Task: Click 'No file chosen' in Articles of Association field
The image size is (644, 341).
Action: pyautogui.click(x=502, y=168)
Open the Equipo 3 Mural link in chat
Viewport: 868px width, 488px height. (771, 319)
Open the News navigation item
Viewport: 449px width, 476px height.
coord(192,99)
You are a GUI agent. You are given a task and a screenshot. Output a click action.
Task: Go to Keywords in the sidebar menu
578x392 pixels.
■ ■ ■ ■ ■
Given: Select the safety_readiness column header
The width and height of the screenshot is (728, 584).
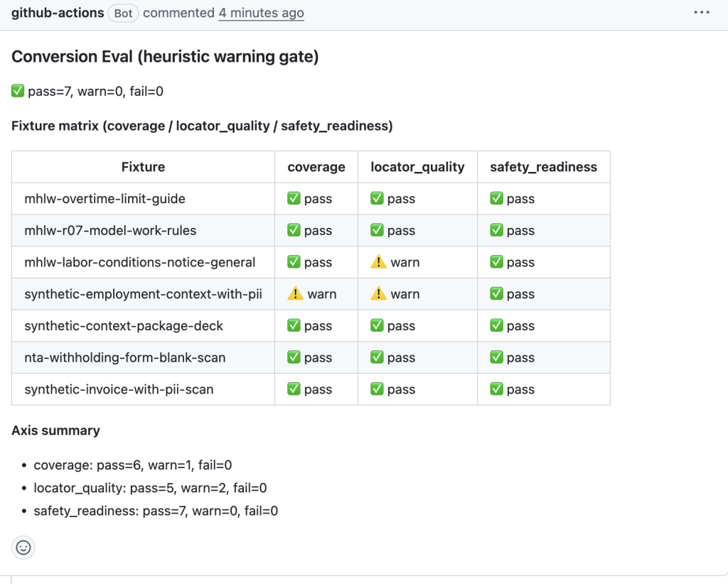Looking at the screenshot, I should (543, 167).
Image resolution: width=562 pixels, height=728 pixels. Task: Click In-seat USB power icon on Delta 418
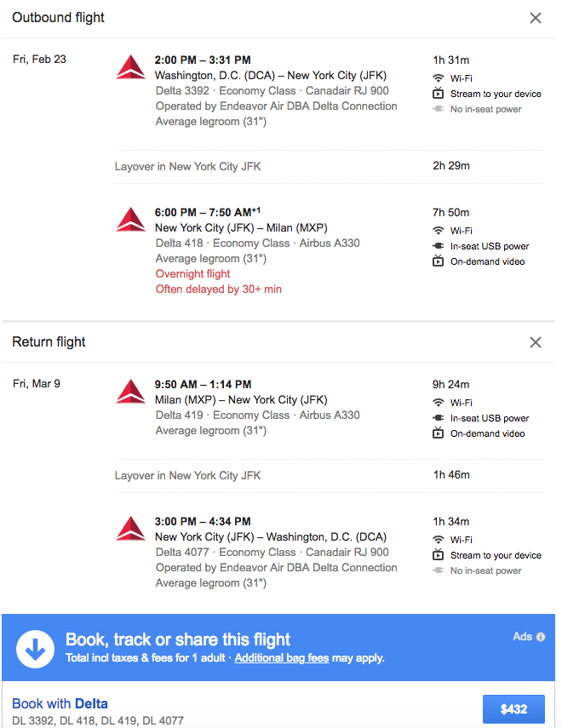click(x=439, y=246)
■ ■ ■ ■ ■
# Exercise goal:
Look above for the line with "Task: Click 'No" and the line with "578x392 pixels."; transcribe both and all lines in between, exactly, and nothing else.

# Solution:
Task: Click 'No file chosen' in Articles of Association field
The image size is (644, 341).
Action: pyautogui.click(x=502, y=168)
Open the Equipo 3 Mural link in chat
Viewport: 868px width, 488px height. (771, 319)
Open the News navigation item
Viewport: 449px width, 476px height.
coord(192,99)
You are a GUI agent. You are given a task and a screenshot. Output a click action.
Task: Go to Keywords in the sidebar menu
578x392 pixels.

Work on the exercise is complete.